━━ Listed records
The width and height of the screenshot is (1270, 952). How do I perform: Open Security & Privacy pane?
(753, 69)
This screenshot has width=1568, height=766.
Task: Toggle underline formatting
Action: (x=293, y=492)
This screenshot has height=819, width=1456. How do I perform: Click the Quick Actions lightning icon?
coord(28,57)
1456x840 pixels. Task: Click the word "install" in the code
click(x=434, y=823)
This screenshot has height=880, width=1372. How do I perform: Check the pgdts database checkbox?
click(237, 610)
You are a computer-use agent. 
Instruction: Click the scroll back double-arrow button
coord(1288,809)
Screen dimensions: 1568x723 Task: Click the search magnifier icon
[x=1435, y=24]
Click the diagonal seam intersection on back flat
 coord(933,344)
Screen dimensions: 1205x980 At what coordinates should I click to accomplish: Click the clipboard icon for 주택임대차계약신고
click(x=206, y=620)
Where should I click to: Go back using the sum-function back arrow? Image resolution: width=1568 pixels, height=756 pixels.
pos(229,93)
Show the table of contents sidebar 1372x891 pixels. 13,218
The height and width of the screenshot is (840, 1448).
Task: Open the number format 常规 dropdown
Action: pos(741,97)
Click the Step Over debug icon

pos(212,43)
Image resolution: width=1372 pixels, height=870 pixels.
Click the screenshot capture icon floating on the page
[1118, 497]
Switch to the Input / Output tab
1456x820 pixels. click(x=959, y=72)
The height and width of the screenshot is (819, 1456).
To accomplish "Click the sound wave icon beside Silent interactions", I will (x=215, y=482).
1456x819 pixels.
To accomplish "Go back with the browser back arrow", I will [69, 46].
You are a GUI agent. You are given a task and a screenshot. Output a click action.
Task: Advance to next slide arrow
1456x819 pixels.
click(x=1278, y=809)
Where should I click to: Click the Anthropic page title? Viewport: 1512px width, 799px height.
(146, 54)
━━━━
● **Exercise**
Search the entries for the word "agent" and copy every line that holds it.

● **Exercise solution**
You are a computer-use agent. 
You are a GUI agent. You are given a task and a screenshot. Output a click action.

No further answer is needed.